This project is a Customer Churn Prediction System developed for a bank. It uses machine learning to predict whether a customer is likely to leave the bank (churn) or stay based on their historical data. The project leverages several libraries, including NumPy, TensorFlow, scikit-learn, Keras, and Matplotlib.
Customer churn is a critical issue for many businesses, including banks. By predicting which customers are at risk of leaving, banks can take proactive measures to retain them. This system uses machine learning algorithms to analyze customer data and predict churn.
- Data preprocessing and cleaning
- Feature engineering and selection
- Model training and evaluation
- Visualization of results
- Predicting customer churn
The dataset used for this project contains information about bank customers, including their demographic details, account information, and transaction history. The data is preprocessed and split into training and testing sets for model evaluation.
Clone the repository: (https://github.com/salimshakeel/Customer_churn-prediction_system.git)

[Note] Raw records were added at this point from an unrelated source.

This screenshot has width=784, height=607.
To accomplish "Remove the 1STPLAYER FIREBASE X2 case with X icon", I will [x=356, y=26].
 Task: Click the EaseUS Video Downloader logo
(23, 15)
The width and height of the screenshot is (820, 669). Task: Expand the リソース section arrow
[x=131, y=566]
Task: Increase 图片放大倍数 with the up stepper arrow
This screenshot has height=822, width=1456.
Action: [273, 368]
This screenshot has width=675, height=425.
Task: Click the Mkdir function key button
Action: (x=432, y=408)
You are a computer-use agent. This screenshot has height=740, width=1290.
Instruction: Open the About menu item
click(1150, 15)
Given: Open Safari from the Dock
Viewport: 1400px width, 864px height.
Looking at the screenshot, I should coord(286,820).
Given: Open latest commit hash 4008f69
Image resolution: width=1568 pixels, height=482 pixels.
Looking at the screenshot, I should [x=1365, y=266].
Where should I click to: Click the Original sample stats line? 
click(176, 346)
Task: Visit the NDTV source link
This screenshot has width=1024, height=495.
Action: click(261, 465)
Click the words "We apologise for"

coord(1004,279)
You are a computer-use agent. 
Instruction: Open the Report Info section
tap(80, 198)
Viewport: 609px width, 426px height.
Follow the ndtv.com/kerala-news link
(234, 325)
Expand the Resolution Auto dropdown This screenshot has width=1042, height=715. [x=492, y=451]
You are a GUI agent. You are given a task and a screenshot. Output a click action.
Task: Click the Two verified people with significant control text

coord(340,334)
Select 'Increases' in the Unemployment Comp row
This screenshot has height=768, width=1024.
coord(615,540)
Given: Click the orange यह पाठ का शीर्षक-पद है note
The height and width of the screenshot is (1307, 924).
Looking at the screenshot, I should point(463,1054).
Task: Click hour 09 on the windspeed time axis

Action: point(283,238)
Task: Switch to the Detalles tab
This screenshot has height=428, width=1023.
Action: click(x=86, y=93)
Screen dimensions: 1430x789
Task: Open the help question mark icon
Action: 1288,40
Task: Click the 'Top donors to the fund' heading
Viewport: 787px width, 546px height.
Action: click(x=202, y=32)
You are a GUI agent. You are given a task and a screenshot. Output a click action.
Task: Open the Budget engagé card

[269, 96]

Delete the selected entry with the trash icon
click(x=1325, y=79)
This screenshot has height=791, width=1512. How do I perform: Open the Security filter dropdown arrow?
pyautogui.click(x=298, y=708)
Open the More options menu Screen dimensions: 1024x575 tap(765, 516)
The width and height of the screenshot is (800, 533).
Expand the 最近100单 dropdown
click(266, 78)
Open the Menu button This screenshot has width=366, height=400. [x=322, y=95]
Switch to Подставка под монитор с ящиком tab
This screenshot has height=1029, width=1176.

The model's performance is visualized using Matplotlib. Various plots are generated to show the distribution of features, model accuracy, and other relevant metrics. Example results include: Accuracy: The overall accuracy of the model on the test dataset. Confusion Matrix: A visual representation of the model's performance. ROC Curve: The Receiver Operating Characteristic curve, showing the trade-off between true positive rate and false positive rate. Feature Importance: Visualization of the most important features contributing to the prediction.